By Christopher Nelson.
When 2,000 people on probation in Los Angeles County are unaccounted for, it is disconcerting to hear, especially for the public. But as always, there is context to a seemingly gaudy number.
Some background: The 1,844 probationers currently in a state of non-compliance and who have warrants issued for their arrests (known as absconders) represent 22 percent of the county’s population under post-release community supervision (PRCS). And PRCS designates a new group of probationers who are those specifically realigned by AB 109 and who otherwise would have been on parole.
But when you say 22 percent, or roughly 1 in 4, of those in the PRCS population, what does that mean? How many probationers in LA County were typically absconding (a fancy term for on the lamb, or in non-compliance with their probation terms) prior to AB 109? What’s the rate for the non-PRCS population? In these contexts, is 22 percent large in that respect, average, or actually better than the norm?
“When I was DAPO Director, the LA Region ran at somewhere approaching 25 percent absconders, sometimes more in some units,” said Tom Hoffman, former Director of Department of Adult Probation Operations for California and long time cop in the Los Angeles area.
“It was noteworthy if the number was less than 25 percent, so LA PRCS running at 22 percent comes as no surprise.”
Furthermore, while the vast majority of PCRS probationers are being actively supervised, only a fraction of the rest of people on probation is under supervision. It’s not at all uncommon for 25 percent or less of the total population on probation (excluding PRCS) to even be trackedday to day like most people think they would.

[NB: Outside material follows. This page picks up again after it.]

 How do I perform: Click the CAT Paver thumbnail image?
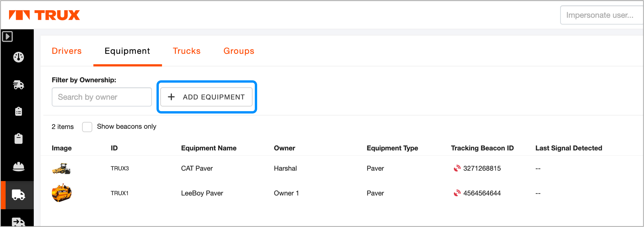[x=61, y=169]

“It has only been with the advent of the AB 109 money that probation departments began to develop teams to specifically supervise the PRCS group and as time permits, actually go looking for an absconder,” Hoffman said.
“Prior to AB 109, only the most dangerous and currently criminally active absconders were overtly pursued. Warrants were issued for the remaining ones, but efforts to track them down were rare.”
And before AB 109, probation officers were seen mainly as social workers. They were rarely armed and their budgets were often slashed. With AB 109, not only are they dealing with more cases, but some of them are legitimate bad guys from the state prison system. It’s a situation where county probation should be operating at 120 percent of what they were before their budgets were slashed several times over the past decade. Now some of the funding is coming back via AB 109, but that is earmarked for the PRCS population, leaving all of the juveniles and everyone else who didn’t come from a state prison to be dealt with on top of the new cases, only without the accompanying money.
Bottom line: 22 percent isn’t necessarily pretty, but it’s historically par for the course in LA County and actually far better than what is happening outside the PRCS population.
All of this means that Los Angeles County does not have the capacity to handle much more, whether it’s through additional realigned state prisoners (which still could happen) or an increased use of split-sentencing, which allows those convicted to serve a shorter term behind bars and have an elongated period of community supervision (theoretically good for those who need treatment over incarceration).
And in that respect, to widen the scope, it goes back to the California corrections chicken and egg, only in this scenario, we know which one came first. The state simply sent too many people to jail, many who didn’t belong there in the first place, and overburdened a system not designed to handle the number of inmates its sentencing structure put behind bars.
Now Gov. Jerry Brown is between a rock and a hard place. The Supreme Court refused to hear his second appeal to the population cap it mandated, which gives the governor until February 24th (recently extended another month from January 31), to get around 9,000 more inmates out the door of state prisons.
To do so in the time allotted, Gov. Brown says that private prisons are the only way, much to the dismay of his SB 105 collaborator Sen. Darrel Steinberg. The private prison industry is certainly seeing a boom in California, with Gov. Brown contracting two private facilities the day before the courts ruled that he couldn’t. But the private prison industry itself isn’t necessarily getting good press as a solution.
True success stories with long-term impact address root causes via evidence-based practices, along with some simple inspiration in the case of Marin County, to help people overcome addiction, mental health issues and criminal tendencies. And they involve taking advantage of Obamacare for truly long term results in those same areas of addiction and mental illness, as CA Fwd’s Partnership for Community Excellence has been saying across the state for months now.
The private prison stopgap will not suffice. Let us hope that Gov. Brown has one more card up his sleeve and somehow convinces the courts of the same, allowing for the time to implement the side of SB 105 that will truly make a difference.